__Instructions to follow__
Using the study summary below, explain in one to three sentences why the preference-guided selection mechanism was proposed.

Extract Start Marker

Purpose of the Study:

  • To develop a novel approach for GRN inference that addresses limitations of existing methods.
  • To integrate biological knowledge and a preference-guided selection mechanism into a multi-objective evolutionary algorithm.
  • To improve the accuracy, efficiency, and biological relevance of inferred GRNs.

Main Methods:

  • Proposed a preference-guide selection mechanism to direct search towards biologically relevant regions.
  • Integrated this mechanism into MO-GENECI, a multi-objective evolutionary algorithm (PBEvoGen).
  • Evaluated PBEvoGen on 43 GRNs from DREAM3, DREAM4 benchmarks, and TFLink database using AUROC and AUPR metrics.

Main Results:

  • PBEvoGen outperformed the original MO-GENECI algorithm in network quality and accuracy.
  • Achieved mean AUROC of 0.67 and AUPR of 0.23 across 43 benchmark networks.
  • Demonstrated improved performance, reduced computational effort, and enhanced accuracy, especially for large networks.

Conclusions:

  • The combination of expert knowledge and evolutionary algorithms provides a robust and efficient methodology for GRN inference.
  • PBEvoGen offers a significant advancement in inferring gene regulatory networks with improved accuracy and biological relevance.
  • The developed software is publicly available via GitHub and PyPI for broader accessibility and application.

Extract End Marker
Provided data Start Marker

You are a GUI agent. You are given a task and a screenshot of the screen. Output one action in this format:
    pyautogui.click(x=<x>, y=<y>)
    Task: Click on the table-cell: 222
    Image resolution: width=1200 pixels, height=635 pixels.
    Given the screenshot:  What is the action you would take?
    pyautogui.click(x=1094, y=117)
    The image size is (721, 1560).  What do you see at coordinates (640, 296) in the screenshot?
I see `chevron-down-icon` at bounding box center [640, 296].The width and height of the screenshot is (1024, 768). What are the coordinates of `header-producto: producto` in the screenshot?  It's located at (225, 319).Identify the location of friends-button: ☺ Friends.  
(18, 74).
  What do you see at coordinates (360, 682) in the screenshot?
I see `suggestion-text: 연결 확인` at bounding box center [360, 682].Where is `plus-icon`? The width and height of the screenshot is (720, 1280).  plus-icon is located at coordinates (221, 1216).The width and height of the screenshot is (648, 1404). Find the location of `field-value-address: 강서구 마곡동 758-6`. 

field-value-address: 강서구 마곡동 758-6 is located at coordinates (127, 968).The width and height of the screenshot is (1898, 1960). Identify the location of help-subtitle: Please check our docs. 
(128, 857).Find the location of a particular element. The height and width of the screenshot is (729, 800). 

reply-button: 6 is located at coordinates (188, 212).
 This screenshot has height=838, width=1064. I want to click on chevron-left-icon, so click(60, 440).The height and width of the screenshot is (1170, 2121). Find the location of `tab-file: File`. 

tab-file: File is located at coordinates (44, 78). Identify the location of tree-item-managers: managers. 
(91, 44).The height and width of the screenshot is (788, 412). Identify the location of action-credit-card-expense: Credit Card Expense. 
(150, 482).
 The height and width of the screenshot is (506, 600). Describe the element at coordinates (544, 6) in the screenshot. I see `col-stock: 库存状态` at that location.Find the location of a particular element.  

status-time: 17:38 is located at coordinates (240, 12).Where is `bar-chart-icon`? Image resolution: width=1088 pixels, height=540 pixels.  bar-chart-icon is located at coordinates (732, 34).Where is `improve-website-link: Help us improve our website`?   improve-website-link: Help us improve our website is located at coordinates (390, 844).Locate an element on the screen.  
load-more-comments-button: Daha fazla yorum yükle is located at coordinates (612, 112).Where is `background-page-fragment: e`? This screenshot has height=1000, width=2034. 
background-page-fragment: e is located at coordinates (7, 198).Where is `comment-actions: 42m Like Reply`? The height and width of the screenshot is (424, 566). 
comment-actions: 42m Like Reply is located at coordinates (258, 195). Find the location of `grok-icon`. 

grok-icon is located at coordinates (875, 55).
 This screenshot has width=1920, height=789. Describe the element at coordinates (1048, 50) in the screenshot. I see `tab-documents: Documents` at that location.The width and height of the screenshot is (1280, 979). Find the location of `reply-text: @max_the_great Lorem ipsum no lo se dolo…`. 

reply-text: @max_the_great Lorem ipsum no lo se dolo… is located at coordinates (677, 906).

Provided data End Marker

__Exercise answer__
It was proposed to direct the search toward biologically relevant regions. The mechanism was integrated into the multi-objective evolutionary algorithm MO-GENECI, forming PBEvoGen.